What the task asks
In the following listing, find the lines containing "computer" and report them.

Input for this task
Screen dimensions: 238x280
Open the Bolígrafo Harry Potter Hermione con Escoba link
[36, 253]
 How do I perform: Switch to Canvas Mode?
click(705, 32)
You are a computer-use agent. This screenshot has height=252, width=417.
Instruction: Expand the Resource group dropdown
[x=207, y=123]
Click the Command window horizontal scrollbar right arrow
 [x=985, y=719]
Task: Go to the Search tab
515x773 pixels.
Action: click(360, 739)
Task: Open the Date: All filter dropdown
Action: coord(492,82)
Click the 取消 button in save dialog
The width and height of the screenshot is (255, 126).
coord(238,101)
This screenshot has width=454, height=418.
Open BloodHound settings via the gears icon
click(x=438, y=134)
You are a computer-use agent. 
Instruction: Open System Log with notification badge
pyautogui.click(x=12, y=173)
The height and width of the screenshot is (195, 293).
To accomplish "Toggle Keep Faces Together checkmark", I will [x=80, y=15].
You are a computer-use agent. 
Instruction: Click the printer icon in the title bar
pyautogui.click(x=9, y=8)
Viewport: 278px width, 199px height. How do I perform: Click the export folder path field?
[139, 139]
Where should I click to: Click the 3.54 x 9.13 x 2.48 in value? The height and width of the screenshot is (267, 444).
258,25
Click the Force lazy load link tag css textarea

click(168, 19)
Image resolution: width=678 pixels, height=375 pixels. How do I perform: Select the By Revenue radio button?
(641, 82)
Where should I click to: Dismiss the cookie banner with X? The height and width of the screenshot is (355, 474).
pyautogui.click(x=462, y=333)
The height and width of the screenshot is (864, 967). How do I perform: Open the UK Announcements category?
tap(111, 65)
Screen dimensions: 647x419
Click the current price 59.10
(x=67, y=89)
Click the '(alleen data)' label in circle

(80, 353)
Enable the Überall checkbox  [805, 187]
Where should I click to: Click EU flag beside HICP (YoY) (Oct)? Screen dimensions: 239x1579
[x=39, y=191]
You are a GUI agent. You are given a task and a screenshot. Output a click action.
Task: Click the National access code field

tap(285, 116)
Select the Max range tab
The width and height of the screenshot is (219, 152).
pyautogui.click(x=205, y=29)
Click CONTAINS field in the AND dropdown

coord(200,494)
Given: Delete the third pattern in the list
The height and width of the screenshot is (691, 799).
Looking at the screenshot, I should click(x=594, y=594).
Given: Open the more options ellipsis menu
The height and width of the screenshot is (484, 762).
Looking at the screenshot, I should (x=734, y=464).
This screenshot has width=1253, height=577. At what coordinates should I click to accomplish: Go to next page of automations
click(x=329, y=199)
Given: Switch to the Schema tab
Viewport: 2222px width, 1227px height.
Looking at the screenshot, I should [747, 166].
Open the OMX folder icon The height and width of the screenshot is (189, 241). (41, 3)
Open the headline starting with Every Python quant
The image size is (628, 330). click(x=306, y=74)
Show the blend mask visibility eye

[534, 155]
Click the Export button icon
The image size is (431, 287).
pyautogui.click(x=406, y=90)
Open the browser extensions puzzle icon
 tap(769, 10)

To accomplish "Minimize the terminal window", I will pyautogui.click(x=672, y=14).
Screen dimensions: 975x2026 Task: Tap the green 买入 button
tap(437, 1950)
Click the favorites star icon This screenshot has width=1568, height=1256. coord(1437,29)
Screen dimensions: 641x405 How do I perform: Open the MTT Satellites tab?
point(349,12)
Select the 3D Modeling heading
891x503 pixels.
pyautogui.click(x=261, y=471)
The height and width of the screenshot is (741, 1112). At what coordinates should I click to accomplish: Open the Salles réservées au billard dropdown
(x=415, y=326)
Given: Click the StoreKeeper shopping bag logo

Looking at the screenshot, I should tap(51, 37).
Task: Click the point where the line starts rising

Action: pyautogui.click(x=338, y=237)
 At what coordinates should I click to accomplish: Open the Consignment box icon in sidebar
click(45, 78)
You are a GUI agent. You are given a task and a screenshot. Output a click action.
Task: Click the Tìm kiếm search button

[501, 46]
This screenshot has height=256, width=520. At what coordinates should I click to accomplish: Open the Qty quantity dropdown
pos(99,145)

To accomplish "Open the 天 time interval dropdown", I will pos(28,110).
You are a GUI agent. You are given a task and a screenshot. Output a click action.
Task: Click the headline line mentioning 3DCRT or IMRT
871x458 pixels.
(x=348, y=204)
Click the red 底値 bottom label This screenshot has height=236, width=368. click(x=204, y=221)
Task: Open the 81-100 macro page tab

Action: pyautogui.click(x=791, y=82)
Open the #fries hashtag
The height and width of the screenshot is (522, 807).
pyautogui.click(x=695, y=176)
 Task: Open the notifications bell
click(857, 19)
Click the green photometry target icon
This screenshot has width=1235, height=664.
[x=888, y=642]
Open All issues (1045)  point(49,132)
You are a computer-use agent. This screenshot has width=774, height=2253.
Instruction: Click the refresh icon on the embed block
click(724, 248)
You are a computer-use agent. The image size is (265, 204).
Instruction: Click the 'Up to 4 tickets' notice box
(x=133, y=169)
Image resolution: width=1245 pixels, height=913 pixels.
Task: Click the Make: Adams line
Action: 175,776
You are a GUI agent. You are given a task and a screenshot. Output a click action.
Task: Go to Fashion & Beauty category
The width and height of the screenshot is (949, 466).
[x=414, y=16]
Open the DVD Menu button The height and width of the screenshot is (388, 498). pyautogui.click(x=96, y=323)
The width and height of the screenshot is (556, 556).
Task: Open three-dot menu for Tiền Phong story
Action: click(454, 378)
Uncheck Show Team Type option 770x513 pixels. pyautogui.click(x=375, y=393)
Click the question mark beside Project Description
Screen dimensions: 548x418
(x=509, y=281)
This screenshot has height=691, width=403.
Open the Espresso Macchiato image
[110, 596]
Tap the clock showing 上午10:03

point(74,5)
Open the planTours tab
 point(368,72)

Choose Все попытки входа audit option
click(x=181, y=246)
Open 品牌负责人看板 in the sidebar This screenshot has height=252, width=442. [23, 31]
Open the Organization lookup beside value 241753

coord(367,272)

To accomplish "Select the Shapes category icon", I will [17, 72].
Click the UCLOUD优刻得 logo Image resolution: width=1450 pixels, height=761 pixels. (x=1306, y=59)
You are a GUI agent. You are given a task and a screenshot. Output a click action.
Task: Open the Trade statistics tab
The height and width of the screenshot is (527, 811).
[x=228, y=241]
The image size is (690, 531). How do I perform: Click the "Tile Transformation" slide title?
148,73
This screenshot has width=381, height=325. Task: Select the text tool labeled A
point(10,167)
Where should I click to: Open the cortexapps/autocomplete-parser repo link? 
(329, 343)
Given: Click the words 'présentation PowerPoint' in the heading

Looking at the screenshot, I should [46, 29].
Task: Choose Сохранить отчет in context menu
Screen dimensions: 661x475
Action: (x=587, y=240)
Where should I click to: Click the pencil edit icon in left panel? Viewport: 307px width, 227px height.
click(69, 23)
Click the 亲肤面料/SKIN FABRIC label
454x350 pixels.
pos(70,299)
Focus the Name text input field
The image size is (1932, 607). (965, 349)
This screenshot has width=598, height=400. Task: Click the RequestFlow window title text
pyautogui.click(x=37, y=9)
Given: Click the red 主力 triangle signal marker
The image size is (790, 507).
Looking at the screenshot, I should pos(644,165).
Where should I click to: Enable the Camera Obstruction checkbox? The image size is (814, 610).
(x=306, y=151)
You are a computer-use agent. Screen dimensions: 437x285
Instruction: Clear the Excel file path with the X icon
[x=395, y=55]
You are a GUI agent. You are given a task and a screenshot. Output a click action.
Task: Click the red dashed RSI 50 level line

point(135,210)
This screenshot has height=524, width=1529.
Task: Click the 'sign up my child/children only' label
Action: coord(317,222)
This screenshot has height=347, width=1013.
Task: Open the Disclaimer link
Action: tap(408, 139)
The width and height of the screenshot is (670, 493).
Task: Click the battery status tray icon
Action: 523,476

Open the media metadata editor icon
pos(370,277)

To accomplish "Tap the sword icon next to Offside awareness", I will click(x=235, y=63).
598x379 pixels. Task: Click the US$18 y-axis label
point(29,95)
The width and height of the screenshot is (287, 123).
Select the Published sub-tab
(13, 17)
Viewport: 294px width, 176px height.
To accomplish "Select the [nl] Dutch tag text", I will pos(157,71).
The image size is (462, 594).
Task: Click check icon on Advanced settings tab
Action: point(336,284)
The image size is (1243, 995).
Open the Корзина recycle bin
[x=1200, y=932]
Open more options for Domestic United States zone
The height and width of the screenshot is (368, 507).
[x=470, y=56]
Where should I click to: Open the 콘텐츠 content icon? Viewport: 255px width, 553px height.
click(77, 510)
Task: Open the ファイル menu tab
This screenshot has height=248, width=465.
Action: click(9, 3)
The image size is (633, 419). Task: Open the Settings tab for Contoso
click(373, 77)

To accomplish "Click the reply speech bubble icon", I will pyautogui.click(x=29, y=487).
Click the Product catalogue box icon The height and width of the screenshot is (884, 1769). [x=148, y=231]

Result
You are a computer-use agent. This screenshot has height=252, width=417.
You are a computer-use agent. 
You are a computer-use agent. 
You are a computer-use agent. This screenshot has width=774, height=2253.
You are a computer-use agent. The image size is (265, 204).
You are a computer-use agent. Screen dimensions: 437x285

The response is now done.